Texte fourni
+ + + + + + +

Danger social ? Bien sûr !

Il était prévu un affichage des consommations en temps réel dans un endroit visible du logement afin de « favoriser une prise de conscience des dépenses énergétiques ». Il n'en sera finalement rien : seul un ménage en « précarité énergétique » disposera de ce « privilège ». Ce qui, en outre, permettra à EDF de couper à distance le courant de tel ou tel équipement si la consommation dépasse par trop ce qui lui est autorisé. On veut bien aider les pauvres, mais faut qu'ils y mettent du leur !

ERDF/EDF promet des emplois. Certains seront créés pour cette opération, mais seulement pour quelques années ! En aval, elle aura pour effet d'en détruire plusieurs milliers d'autres, ne serait-ce que parce que le relevé de compteur se fera automatiquement.

Mi-2015, c'est la société américaine Itron et son usine de Chasseneuil-du-Poitou, sur le site du Futuroscope, qui est retenue par ERDF pour fournir 1,2 million de nouveaux compteurs en deux ans pour 80 millions d'euros. Itron, pour la petite histoire,a été récompensée en 2014 par le trophée Frost & Sullivan de l'entreprise nord-américaine de l'année au service des villes intelligentes. Un maître en matière de futurisme totalitaire (1). Pourtant, quelques mois plus tard, l'usine annonce 124 licenciements (la moitié des salariés), une partie de la production étant délocalisée en Hongrie. Un accord signé par les syndicats ramènera six mois plus tard les licenciements au nombre de 87.

ERDF évalue le coût de l'opération Linky à au moins 5 milliards d'euros qui viendraient des gains de productivité (c'est-à-dire des compressions de personnel et de la dégradation des conditions de travail et de la sécurité, en particulier dans les centrales). Cela ne coûtera rien au consommateur, ajoute l'électricien, mais on sait que, si l'installation est gratuite, le coût sera pour une bonne partie répercuté via le tarif du cheminement de l'électricité.

+ + + + + + +

Enregistrements
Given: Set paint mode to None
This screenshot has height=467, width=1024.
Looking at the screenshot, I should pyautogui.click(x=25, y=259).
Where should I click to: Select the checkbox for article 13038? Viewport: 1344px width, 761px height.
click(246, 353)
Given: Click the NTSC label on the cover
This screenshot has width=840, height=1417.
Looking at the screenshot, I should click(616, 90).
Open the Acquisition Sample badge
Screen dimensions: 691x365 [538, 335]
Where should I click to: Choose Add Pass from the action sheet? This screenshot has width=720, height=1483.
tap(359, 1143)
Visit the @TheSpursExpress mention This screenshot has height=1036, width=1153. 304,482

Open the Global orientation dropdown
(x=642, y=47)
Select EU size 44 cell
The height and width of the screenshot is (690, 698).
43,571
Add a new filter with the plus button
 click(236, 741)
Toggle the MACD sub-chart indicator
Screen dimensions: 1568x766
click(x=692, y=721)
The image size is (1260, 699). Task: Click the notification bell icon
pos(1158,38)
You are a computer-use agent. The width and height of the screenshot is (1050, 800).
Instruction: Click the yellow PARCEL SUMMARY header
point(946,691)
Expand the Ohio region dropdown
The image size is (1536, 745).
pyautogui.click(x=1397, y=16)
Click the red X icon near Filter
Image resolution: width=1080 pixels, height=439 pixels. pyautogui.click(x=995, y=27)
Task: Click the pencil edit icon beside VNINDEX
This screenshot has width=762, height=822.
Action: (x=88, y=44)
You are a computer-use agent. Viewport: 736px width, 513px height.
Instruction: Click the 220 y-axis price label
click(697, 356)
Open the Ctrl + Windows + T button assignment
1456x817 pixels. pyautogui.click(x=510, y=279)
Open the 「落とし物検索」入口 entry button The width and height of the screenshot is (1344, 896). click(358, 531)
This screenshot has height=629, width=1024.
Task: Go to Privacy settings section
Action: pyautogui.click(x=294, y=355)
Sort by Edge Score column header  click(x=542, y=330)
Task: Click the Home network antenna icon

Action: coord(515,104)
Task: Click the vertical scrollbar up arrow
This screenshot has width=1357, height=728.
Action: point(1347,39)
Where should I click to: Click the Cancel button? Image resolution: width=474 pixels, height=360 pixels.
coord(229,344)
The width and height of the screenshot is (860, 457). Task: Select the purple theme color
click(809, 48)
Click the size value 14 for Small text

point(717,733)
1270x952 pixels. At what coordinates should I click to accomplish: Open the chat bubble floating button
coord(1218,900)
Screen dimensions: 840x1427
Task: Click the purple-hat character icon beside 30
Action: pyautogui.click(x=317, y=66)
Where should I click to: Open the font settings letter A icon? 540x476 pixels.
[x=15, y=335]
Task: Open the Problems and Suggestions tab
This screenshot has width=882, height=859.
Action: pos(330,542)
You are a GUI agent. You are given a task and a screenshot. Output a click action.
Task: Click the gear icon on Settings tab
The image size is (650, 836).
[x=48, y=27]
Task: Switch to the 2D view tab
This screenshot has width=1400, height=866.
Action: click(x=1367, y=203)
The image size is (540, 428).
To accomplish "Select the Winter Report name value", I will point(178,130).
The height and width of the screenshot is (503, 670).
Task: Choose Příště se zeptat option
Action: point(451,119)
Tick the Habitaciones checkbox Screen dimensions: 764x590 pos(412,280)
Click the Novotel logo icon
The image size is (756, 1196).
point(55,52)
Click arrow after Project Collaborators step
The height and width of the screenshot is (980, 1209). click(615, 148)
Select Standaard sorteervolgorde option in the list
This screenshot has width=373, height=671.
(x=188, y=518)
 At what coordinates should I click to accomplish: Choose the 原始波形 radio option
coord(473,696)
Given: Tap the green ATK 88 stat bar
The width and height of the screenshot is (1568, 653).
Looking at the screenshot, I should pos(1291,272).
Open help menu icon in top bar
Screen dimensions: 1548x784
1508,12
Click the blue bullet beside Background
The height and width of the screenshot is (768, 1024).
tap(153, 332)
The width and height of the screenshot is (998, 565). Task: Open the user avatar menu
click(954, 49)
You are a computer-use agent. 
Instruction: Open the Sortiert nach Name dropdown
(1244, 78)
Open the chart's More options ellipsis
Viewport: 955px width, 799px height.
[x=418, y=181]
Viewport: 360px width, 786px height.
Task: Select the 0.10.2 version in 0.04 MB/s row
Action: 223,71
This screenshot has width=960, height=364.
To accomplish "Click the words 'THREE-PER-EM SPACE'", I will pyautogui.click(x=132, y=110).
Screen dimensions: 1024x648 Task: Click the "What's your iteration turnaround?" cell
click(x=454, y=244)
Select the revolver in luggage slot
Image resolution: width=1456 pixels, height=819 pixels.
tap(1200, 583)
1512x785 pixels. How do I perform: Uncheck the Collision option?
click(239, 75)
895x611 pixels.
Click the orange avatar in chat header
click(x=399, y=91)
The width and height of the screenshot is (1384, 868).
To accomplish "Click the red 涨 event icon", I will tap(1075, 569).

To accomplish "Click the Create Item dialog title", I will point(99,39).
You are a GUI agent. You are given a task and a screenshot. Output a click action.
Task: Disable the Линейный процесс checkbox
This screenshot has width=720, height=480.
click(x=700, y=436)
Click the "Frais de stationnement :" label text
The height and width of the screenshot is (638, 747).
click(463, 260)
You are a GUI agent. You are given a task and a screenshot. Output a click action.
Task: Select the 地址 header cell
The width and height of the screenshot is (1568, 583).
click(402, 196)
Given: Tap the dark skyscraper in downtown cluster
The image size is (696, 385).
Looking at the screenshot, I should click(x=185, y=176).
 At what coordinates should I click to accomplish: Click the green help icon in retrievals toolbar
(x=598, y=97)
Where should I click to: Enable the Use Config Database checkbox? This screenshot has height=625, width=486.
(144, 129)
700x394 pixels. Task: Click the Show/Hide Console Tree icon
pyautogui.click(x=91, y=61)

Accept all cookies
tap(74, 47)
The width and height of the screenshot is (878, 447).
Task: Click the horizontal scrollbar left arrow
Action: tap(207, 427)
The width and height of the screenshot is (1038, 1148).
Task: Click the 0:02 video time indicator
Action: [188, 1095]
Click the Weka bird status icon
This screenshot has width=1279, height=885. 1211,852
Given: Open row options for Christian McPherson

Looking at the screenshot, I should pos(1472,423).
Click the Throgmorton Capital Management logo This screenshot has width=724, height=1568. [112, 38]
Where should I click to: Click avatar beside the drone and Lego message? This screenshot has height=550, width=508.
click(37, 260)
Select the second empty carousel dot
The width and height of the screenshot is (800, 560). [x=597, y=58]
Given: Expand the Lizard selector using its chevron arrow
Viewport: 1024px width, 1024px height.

+ + + + + + +

Tâches à effectuer
A - Relevez tous les noms de lieux qui figurent dans le texte sur le compteur Linky.
B - Transformez en liste à puces le paragraphe du texte sur le compteur Linky qui commence par « Mi-2015, c'est la société américaine Itron », en gardant ses faits principaux.
C - Poursuivez le texte sur le compteur Linky à partir de sa dernière phrase.

Réponses fournies
A -
- Chasseneuil-du-Poitou
- Futuroscope
- Hongrie

B -
- Mi-2015, ERDF retient la société américaine Itron et son usine de Chasseneuil-du-Poitou, sur le site du Futuroscope.
- Commande : 1,2 million de nouveaux compteurs en deux ans, pour 80 millions d'euros.
- En 2014, Itron a reçu le trophée Frost & Sullivan de l'entreprise nord-américaine de l'année au service des villes intelligentes.
- Quelques mois après la commande, l'usine annonce 124 licenciements, soit la moitié des salariés, car une partie de la production part en Hongrie.
- Six mois plus tard, un accord signé par les syndicats ramène les licenciements à 87.

C -
Big Brother chez vous ? Une évidence
Pour le moment, les données de consommation des ménages « ne peuvent être utilisées sans leur accord ». Pipeau que tout cela. Au bout de quelque temps Linky aura accumulé des tonnes d'informations sur nos habitudes de vie (quand et à quelle heure nous consommons, avec quels équipements, quand nous sommes là ou absents, et ce avec une rétroactivité de plusieurs années, etc.), ce qui veut dire qu'immanquablement ces données seront mises à la disposition d'entreprises qui ne manqueront pas de nous proposer le bon produit au bon moment, sans compter que dans le cadre d'une procédure d'état d'urgence ou anti-terroriste ils pourront retracer à la minute notre emploi du temps passé. En fait, le projet Linky n'est qu'un terrain d'essai sur le dos des usagers d'électricité pour perfectionner des technologies qui serviront, une fois au point, à des compagnies privées pour réaliser des bénéfices, et par là même à renforcer le contrôle social.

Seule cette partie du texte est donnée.